> 抽出テキスト
◆ ◆ ◆
「糖鎖修飾改変T細胞」に関する特許が日本で成立

2023 年 11 月 29 日
各 位
会 社 名 株 式 会 社 メ デ ィ ネ ッ ト

代表者名 代 表 取 締 役 社 長 久布白 兼直

(コード番号 2370 東証グロース)

問合せ先 取締役経営管理部長 落 合 雅 三

(電話:03-6631-1201)



「糖鎖修飾改変 T 細胞」に関する特許が日本で成立


当社は、国立大学法人大阪大学と共同で出願した「糖鎖修飾改変 T 細胞」に関する特許が日本で成
立しましたのでお知らせいたします。

当社は、国立大学法人大阪大学大学院医学系研究科最先端医療イノベーションセンター(大阪府吹
田市、センター長:金井好克教授)を活動拠点とする共同研究講座「免疫再生制御学共同研究講座(大
阪大学大学院医学系研究科豊福利彦特任教授(常勤))」を 2014 年から 2019 年までの5年間設置し、
次世代の免疫細胞治療技術の開発を行いました。本件特許は、共同研究の成果ⅰとして大阪大学と当社
が共同で出願していたものです。

本件特許技術は、2-デオキシグルコース(以下「2-DG」)ⅱという糖の誘導体を用いることで、抗腫瘍効果
を高めた T 細胞を誘導するものです。従来の培養法で得られる T 細胞と比較して、がん細胞傷害活性の
向上、NK 細胞様の特徴を有し、さらにがん細胞の分泌する物質による免疫機能低下を回避することが
できるため、がんに対する免疫細胞治療の効果の向上が見込まれます。

2-DG は細胞内エネルギー産生の場である解糖系ⅲを抑制することで、抗腫瘍効果の高い免疫記憶ⅳ
の確立に有利であることがマウスの実験で報告されていますⅤ。2-DG は、細胞を構成する様々なタンパ
ク質の糖鎖修飾Ⅵにも作用することが知られている一方で、T 細胞の抗腫瘍機能への影響については明
らかにされておりませんでした。今回、2-DG が糖鎖修飾を改変することによって T 細胞の抗腫瘍効果を
向上させていることを新たに見出した知見は、T 細胞の体外での活性化・増殖培養中に 2-DG を添加す
ることを含む新しい発想の免疫誘導法であり、2-DG 処理した T 細胞は、キメラ抗原受容体(CAR-T)等
の T 細胞ベースのがんに対する免疫細胞治療に応用できる可能性があります。

免疫再生制御学共同研究講座は 2019 年3月をもって終了いたしましたが、本技術の研究開発を
更に推進し、患者様の QOL 向上を目指した再生医療等製品の開発へと発展すべく、着実に進めてまい
ります。

本件による 2024 年9月期業績に与える影響は軽微でありますが、今後、適時開示の必要性が生じた場
合は、速やかに開示いたします。
◆ ◆ ◆
> 与えられた行
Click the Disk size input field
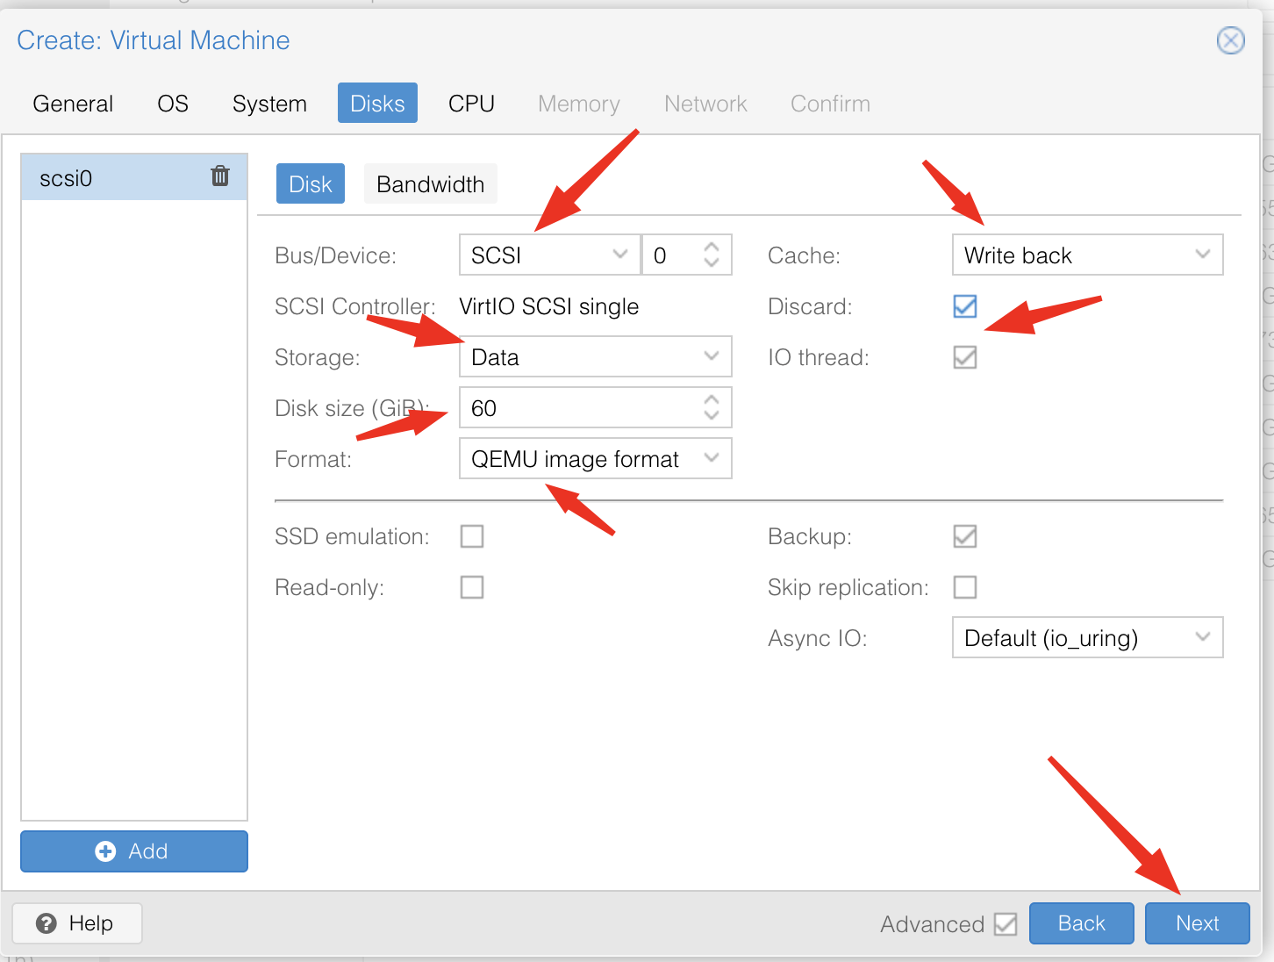 [579, 408]
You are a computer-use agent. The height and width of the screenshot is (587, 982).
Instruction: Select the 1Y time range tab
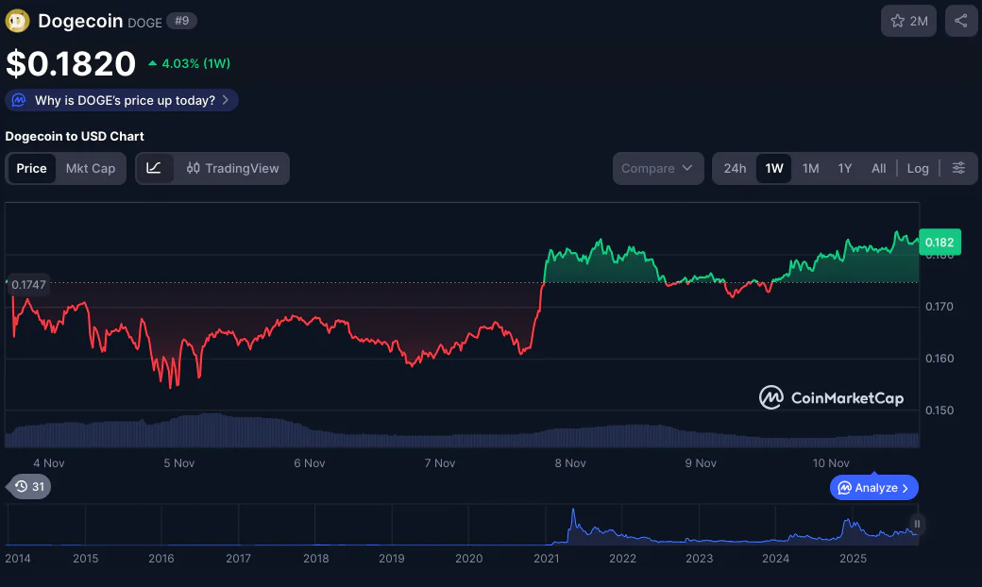coord(845,168)
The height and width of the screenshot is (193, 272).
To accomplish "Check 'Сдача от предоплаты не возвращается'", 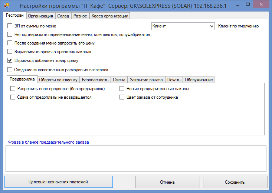I will [x=13, y=98].
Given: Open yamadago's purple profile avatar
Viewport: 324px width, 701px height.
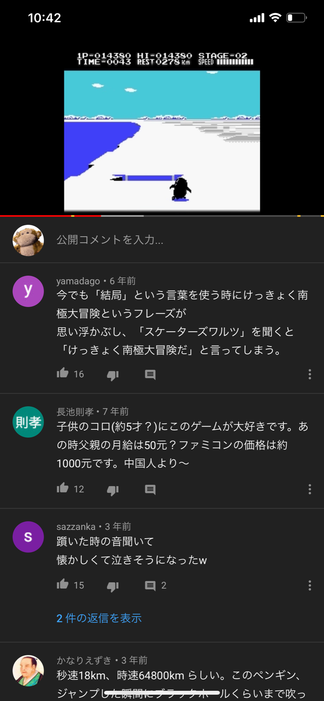Looking at the screenshot, I should pos(28,291).

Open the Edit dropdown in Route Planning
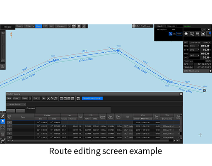pos(36,98)
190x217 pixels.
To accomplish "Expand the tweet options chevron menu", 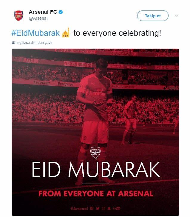I will tap(176, 16).
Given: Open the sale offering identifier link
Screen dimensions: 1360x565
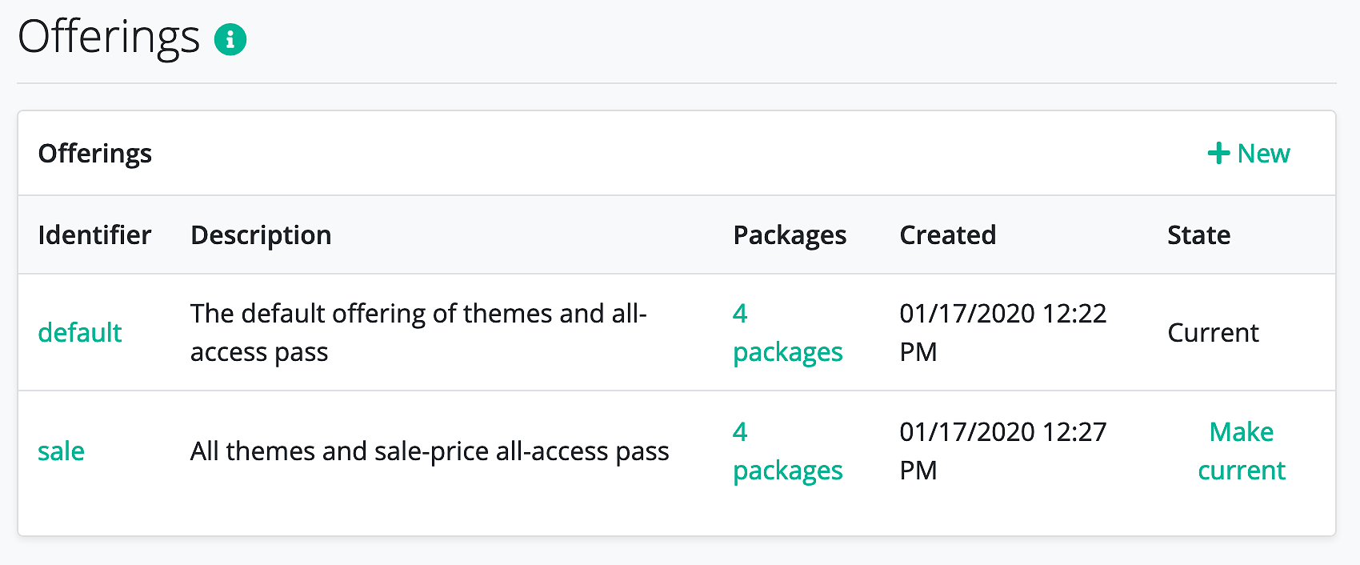Looking at the screenshot, I should [x=61, y=451].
◆ ◆ ◆
> 課題内容
抽出テキストのうち「当社は、国立大学法人大阪大学と共同で出願した「糖鎖修飾改変 T 細胞」に関する特許が日本で成」から「が共同で出願していたものです。」までの範囲を、一字も変えずに返すこと。 答えの根拠は抽出テキストだけに限る。

> 解答
当社は、国立大学法人大阪大学と共同で出願した「糖鎖修飾改変 T 細胞」に関する特許が日本で成
立しましたのでお知らせいたします。

当社は、国立大学法人大阪大学大学院医学系研究科最先端医療イノベーションセンター(大阪府吹
田市、センター長:金井好克教授)を活動拠点とする共同研究講座「免疫再生制御学共同研究講座(大
阪大学大学院医学系研究科豊福利彦特任教授(常勤))」を 2014 年から 2019 年までの5年間設置し、
次世代の免疫細胞治療技術の開発を行いました。本件特許は、共同研究の成果ⅰとして大阪大学と当社
が共同で出願していたものです。